- TASK SET:
a: Reproduce the Hilbert space thread from "The Hilbert space of" to "entire Hilbert space.", substituting "reflection" for "parity".
b: For each of the following statements, say whether it agrees with the Hilbert space thread, answering yes or no and quoting the deciding words of the thread: (i) The parity example in the book uses the group $Z_2 = \{ e,p \}$. (ii) The asker states that the representation $D$ is infinite dimensional. (iii) The reply calls the asker's understanding of reducible and irreducible representations a little bit muddled.

- ARTICLE:
- - - -
Friday, 11 May 2018

group theory - Hilbert space decomposition into irreps


I'm currently following a course in representation theory for physicists, and I'm rather confused about irreps, and how they relate to states in Hilbert spaces.


First what I think I know:


If a representation $D: G \rightarrow L(V)$ of a group $G$ is reducible, then that means there exists a proper subspace of $V$, such that that for all $g$ in $G$ the action of $D(g)$ on any vector in the subspace is still in that subspace: that subspace is invariant under transformations induced by $D$.


Irreducible means not reducible: my interpretation is that an irrep is a representation restricted to its invariant subspace. In other words, an irrep $R$ only works the subspace that it leaves invariant. Is this a correct view?


Now, my confusion is the following:


Say we have a system invariant under the symmetries of a group $G$. If this group is finite then any rep $D$ of $G$ can be fully decomposed into irreps $R_i$. We could write any $D(g)$ as the following block diagonal matrix:


$D(g) = \left( \begin{array}{cccc} R_1(g) & & & \\ & R_2(g) & & \\ & & \ddots & \\ & & & R_n(g) \end{array} \right)$


I suppose the basis of this matrix is formed by vectors in the respective subspaces that are left invariant by $R_i(g), \forall g \in G$, but here is where I'm not clear on the meaning of it all. How does such a matrix transform states in the Hilbert space, when Hilbert space is infinite dimensional, and this rep $D$ isn't?


I've found a book that gives an example of parity symmetry, using $Z_2 = \{ e,p \}$.




The Hilbert space of any parity invariant system can be decomposed into states that behave like irreducible representations.



So we can choose a basis of Hilbert space consisting of such states, which I suppose would be the basis of the matrix $D(g)$ above? Then the Hilbert space is the union of all these invariant subspaces? In the case of parity there exist two irreps: the trivial one (symmetric) and the one that maps $p$ to $-1$ (anti-symmetric). I suppose this is also a choice of basis, but in this basis $D(g)$ is $2$-dimensional, so I don't understand how this could possibly work on the entire Hilbert space.


I apologize for the barrage of questions, but I honestly can't see the forest for the trees anymore.



Answer



Your understanding of reducible and irreducible representations is a little bit muddled. Let me try to clarify this a bit:




  • A reducible representation $D:G\to \text{GL}(V)$ is one that has a nontrivial invariant subspace $W$. That is, there exists a nonzero $W



  • By contrast, an irreducible representation is one where no such subspace exists. That is, for any nonzero proper subspace $W$, there exist a $g\in G$ and a $w\in W$ such that $D(g)w \notin W$.
- - - -
- DATA EXTRACT:
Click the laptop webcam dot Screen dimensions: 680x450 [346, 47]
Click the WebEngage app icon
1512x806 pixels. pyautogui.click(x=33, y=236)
- - - -
- OUTPUTS FOR THE TASKS:
a:
The Hilbert space of any reflection invariant system can be decomposed into states that behave like irreducible representations.



So we can choose a basis of Hilbert space consisting of such states, which I suppose would be the basis of the matrix $D(g)$ above? Then the Hilbert space is the union of all these invariant subspaces? In the case of reflection there exist two irreps: the trivial one (symmetric) and the one that maps $p$ to $-1$ (anti-symmetric). I suppose this is also a choice of basis, but in this basis $D(g)$ is $2$-dimensional, so I don't understand how this could possibly work on the entire Hilbert space.

b:
(i) Yes: "I've found a book that gives an example of parity symmetry, using $Z_2 = \{ e,p \}$."
(ii) No: "when Hilbert space is infinite dimensional, and this rep $D$ isn't?"
(iii) Yes: "Your understanding of reducible and irreducible representations is a little bit muddled."